[begin Source document]

Now prosperity has at last arrived. The land boom has reached Castle Valley. You can read the pitch in the classified ads of any newspaper as high-powered real estate companies peddle the old farms: “Eighty-acre ranch in Utah valley, close to town with half-mile border on county road.” “Utah hideaway—forty acres near hunting and fishing.” Farmers are selling their land for more money than they have made from it in a lifetime of hard work, and their place is being taken by new people moving in from the West Coast to seek some dream of their own. But theirs is a different dream, the Hollywood dream of the cowboy on his own spread, not the pioneer dream of building a society. They don’t build houses or plant trees but live in mobile homes. And it is not only the new people but the younger generations of the old families who are bringing in a new lifestyle. For example, I can remember only two of my grandfather’s contemporaries who habitually wore cowboy boots, while today every second person appears in “western” attire. Community events used to include drama, concerts by a men’s glee club, weekly baseball games by the town team (an ill-equipped and not very highly skilled but zestful contingent), and an annual Hereford Days celebration dedicated to improving breeding stock on the farms. Now there are only rodeos. 

Industrial development is arriving too, in the form of a power generating plant being built in the mouth of the canyon to exploit the extensive coal deposits. Farmers sold their water rights to attract the plant (they find that Californians will buy land without water as readily as with it), and it was expected not only that several hundred new jobs would be created but also that the county’s tax base would be doubled. The jobs have come, and with them dozens of new families to crowd the schools and strain municipal facilities, but in a piece of traditional Castle Valley hard luck a legal technicality has forestalled the tax bonanza. So now the people have joined with the power company in seeking an exemption from air quality laws so that another large unit can be added to the plant. They have been poor in the clear air long enough, they say, and are willing to breathe a little smoke if it means prosperity.

[end Source document]
[begin Stored data]

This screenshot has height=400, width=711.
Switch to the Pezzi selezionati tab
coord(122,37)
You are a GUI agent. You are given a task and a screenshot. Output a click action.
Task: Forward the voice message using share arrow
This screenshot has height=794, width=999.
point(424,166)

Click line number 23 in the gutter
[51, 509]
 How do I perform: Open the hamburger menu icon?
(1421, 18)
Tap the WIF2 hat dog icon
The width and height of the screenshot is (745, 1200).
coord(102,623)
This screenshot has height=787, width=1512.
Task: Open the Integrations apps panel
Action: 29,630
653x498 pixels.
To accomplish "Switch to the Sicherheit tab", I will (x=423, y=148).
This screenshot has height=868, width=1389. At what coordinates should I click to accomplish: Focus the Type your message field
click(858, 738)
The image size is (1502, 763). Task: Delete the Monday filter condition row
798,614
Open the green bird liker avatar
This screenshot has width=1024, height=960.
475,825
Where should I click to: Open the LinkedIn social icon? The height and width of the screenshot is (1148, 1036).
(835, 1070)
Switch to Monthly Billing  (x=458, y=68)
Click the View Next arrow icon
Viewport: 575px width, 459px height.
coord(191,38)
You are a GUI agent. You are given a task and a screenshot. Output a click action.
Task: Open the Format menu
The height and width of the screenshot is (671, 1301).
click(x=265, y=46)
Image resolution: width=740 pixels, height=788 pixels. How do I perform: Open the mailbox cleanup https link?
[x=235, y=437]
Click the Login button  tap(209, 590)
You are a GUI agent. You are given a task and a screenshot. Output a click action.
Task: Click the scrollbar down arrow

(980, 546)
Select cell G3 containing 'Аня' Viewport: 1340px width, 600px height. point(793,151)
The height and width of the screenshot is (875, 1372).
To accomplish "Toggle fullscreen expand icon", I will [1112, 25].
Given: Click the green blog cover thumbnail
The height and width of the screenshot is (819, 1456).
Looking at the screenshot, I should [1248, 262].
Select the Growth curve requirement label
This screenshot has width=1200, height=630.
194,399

[end Stored data]

» **To be done**
1 - In the passage about Castle Valley, what did farmers sell to attract the power generating plant?
2 - Recast the paragraph of the Castle Valley passage that begins "Industrial development is arriving too" as a short bulleted list that keeps its main facts.
3 - Write what comes next in the passage about Castle Valley, picking up after its final sentence.
The material can be left aside for this work.

» **Answers per task**
1 - They sold their water rights.

2 -
- A power generating plant is being built in the mouth of the canyon to exploit the area's extensive coal deposits.
- Farmers sold their water rights to attract the plant, since Californians will buy land with or without water.
- The plant was expected to create several hundred new jobs and to double the county's tax base.
- The jobs came, bringing dozens of new families who crowd the schools and strain municipal facilities.
- A legal technicality has blocked the expected tax gain.
- Residents have joined the power company in seeking an exemption from air quality laws so that another large unit can be added to the plant.
- Having been poor in clean air long enough, they say they will accept some smoke in exchange for prosperity.

3 -
Today the generating plant with its massive smokestack stands on a bluff over looking the creek, looking very much like a permanent fixture in the landscape. No one seems to care whether the canyon breeze will smell the same once it is in operation. Business is booming at the grocery stores and beer parlors, though prices have risen so high that the older residents now do most of their shopping in Price. The town itself takes on an increasingly temporary look. The poplars are nearly all gone now. No one approaching the town today would guess that they once lined the streets. Not even a scar remains on the earth to show where the old meetinghouse stood, and many of the old brick houses are gone too. The high school is gone, merged into a county high school in Castle Dale. Barns and corrals are being pulled down at an astonishing rate to make room for trailer parks (parks only in the sense of places to park). What few houses have been built in the last several years are mostly pre-fabs that appear suddenly and are capable of disappearing just as fast. Indeed, one feels that when the last of the old mature trees are gone the whole town could be moved somewhere else almost overnight, leaving the valley floor as dry and bare as that party of fur trappers found it in 1830. 

Not long ago I attended Sunday School in the already deteriorating “new” chapel that stands on the site of Heber Leonard’s old house. The lesson in the gospel doctrine class had something to do with the idea of Zion, and at its conclusion the class president, the daughter of old Bishop Leonard, announced number six as the closing song and took her place at the organ, the only thing salvaged from the old meetinghouse. She didn’t have to look at the songbook, and neither did the older singers.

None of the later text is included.